[[ Data supplied, beginning ]]

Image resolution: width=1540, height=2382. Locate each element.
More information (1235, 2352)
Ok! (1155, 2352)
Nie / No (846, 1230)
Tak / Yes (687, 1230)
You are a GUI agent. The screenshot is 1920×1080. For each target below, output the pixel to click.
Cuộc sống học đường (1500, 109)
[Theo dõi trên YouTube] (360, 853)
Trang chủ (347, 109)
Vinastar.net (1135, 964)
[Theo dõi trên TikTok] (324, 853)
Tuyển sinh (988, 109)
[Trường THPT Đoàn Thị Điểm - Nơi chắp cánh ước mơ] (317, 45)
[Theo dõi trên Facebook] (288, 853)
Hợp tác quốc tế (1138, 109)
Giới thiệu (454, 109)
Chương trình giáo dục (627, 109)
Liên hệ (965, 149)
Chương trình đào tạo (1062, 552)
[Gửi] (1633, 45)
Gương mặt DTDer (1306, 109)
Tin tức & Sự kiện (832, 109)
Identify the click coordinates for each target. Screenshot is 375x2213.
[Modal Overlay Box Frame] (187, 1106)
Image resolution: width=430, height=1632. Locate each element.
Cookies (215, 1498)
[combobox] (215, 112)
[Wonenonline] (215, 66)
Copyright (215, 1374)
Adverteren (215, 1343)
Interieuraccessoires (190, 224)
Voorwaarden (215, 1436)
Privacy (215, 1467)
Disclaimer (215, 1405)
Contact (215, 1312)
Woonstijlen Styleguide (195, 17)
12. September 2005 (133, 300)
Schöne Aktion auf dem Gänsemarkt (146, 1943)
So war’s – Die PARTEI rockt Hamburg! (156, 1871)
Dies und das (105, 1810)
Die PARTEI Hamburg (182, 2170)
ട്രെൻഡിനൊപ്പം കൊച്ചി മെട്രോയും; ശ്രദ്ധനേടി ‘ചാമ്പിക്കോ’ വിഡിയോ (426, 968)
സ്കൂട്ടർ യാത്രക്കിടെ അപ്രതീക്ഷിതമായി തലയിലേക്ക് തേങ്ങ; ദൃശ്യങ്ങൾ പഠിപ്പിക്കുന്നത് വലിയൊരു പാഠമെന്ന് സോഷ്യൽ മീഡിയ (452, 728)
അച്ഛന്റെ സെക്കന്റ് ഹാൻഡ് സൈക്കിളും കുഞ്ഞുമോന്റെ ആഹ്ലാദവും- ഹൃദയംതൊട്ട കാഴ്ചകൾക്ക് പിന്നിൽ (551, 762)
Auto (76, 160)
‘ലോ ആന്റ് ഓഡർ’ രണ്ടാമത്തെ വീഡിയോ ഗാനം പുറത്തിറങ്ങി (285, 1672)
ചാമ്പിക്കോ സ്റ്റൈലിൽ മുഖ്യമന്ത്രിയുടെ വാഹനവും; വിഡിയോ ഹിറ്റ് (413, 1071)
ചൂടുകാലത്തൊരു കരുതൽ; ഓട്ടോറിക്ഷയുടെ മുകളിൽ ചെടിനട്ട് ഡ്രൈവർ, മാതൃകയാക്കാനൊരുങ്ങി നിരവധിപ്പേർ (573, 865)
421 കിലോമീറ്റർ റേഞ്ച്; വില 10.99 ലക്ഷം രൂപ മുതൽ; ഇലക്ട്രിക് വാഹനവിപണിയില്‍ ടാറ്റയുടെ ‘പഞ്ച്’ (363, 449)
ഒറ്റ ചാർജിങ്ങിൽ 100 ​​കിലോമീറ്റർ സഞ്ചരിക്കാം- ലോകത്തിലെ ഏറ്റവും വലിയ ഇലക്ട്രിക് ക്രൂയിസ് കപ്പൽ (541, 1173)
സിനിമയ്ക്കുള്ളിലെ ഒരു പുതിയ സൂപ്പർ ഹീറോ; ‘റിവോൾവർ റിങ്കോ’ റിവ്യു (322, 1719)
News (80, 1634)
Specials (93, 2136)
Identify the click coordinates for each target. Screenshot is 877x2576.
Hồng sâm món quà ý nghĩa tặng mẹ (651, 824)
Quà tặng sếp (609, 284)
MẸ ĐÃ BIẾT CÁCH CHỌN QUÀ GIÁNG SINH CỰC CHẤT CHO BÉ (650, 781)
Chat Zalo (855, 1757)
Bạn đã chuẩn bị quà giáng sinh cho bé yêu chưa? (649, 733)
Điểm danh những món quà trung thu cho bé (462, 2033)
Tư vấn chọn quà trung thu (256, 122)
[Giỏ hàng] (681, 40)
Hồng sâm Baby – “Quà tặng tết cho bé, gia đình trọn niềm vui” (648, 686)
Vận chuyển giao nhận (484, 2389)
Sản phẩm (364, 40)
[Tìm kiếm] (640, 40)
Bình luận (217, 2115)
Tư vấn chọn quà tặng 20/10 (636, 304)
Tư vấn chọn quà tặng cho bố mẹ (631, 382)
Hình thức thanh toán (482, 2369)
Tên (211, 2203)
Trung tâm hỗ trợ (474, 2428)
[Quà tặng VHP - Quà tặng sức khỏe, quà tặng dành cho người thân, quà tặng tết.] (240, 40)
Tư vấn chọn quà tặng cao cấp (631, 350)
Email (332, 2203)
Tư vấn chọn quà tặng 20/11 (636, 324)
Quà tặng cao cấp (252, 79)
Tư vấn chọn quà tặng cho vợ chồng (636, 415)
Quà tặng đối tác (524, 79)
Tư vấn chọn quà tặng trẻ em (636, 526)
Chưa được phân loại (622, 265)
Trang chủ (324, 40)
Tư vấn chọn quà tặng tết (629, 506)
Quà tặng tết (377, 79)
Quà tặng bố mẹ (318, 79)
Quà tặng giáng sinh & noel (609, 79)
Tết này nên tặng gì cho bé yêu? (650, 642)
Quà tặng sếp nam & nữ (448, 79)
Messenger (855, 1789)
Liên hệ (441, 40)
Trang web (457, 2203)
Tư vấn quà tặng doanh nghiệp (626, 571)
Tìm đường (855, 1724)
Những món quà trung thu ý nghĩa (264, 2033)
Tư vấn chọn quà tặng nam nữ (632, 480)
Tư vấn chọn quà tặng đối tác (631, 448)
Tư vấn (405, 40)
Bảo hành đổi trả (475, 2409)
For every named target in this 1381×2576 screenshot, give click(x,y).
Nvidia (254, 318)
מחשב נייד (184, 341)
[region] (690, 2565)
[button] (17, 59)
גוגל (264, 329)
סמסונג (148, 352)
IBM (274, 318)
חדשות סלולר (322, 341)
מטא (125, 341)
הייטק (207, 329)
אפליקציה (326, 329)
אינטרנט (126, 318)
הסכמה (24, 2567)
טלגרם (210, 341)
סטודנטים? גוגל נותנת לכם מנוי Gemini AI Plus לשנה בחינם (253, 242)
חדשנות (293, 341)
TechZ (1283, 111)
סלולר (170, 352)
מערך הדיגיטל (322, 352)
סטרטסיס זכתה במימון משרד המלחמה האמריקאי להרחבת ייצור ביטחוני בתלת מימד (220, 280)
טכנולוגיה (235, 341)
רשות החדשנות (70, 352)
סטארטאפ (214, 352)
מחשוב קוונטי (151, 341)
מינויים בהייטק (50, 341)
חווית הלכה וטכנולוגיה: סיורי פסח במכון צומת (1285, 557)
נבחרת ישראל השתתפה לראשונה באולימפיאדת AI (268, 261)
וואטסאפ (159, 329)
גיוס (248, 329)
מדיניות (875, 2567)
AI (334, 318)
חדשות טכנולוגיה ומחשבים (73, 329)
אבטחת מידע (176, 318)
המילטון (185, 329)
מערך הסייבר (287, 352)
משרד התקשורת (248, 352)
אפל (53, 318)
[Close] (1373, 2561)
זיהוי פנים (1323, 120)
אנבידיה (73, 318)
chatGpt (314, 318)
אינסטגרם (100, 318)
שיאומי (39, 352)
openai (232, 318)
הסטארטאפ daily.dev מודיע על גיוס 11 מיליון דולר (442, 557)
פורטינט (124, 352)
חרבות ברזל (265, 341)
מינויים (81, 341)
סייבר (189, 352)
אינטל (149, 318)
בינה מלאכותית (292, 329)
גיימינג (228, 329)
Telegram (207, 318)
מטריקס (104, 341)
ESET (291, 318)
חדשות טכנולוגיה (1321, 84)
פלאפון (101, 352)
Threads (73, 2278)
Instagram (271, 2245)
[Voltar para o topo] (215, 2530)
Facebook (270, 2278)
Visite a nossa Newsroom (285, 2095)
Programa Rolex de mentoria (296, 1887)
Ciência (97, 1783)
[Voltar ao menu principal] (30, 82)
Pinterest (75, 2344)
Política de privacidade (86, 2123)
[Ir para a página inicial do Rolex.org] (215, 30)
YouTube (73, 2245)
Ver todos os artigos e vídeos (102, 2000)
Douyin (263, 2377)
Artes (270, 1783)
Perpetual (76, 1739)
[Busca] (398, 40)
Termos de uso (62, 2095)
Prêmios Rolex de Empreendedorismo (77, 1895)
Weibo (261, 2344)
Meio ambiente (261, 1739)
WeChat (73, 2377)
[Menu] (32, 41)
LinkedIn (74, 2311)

[[ Data supplied, end ]]

What you will do |
The required answer is the run of lines above, starting at the line with "Quà tặng đối tác (524, 79)" and ending at the line with "מינויים בהייטק (50, 341)", reproduced exactly with both ends.

The answer |
Quà tặng đối tác (524, 79)
Tư vấn chọn quà tặng trẻ em (636, 526)
Chưa được phân loại (622, 265)
Trang chủ (324, 40)
Tư vấn chọn quà tặng tết (629, 506)
Quà tặng tết (377, 79)
Quà tặng bố mẹ (318, 79)
Quà tặng giáng sinh & noel (609, 79)
Tết này nên tặng gì cho bé yêu? (650, 642)
Quà tặng sếp nam & nữ (448, 79)
Messenger (855, 1789)
Liên hệ (441, 40)
Trang web (457, 2203)
Tư vấn quà tặng doanh nghiệp (626, 571)
Tìm đường (855, 1724)
Những món quà trung thu ý nghĩa (264, 2033)
Tư vấn chọn quà tặng nam nữ (632, 480)
Tư vấn chọn quà tặng đối tác (631, 448)
Tư vấn (405, 40)
Bảo hành đổi trả (475, 2409)
For every named target in this 1381×2576 screenshot, give click(x,y).
Nvidia (254, 318)
מחשב נייד (184, 341)
[region] (690, 2565)
[button] (17, 59)
גוגל (264, 329)
סמסונג (148, 352)
IBM (274, 318)
חדשות סלולר (322, 341)
מטא (125, 341)
הייטק (207, 329)
אפליקציה (326, 329)
אינטרנט (126, 318)
הסכמה (24, 2567)
טלגרם (210, 341)
סטודנטים? גוגל נותנת לכם מנוי Gemini AI Plus לשנה בחינם (253, 242)
חדשנות (293, 341)
TechZ (1283, 111)
סלולר (170, 352)
מערך הדיגיטל (322, 352)
סטרטסיס זכתה במימון משרד המלחמה האמריקאי להרחבת ייצור ביטחוני בתלת מימד (220, 280)
טכנולוגיה (235, 341)
רשות החדשנות (70, 352)
סטארטאפ (214, 352)
מחשוב קוונטי (151, 341)
מינויים בהייטק (50, 341)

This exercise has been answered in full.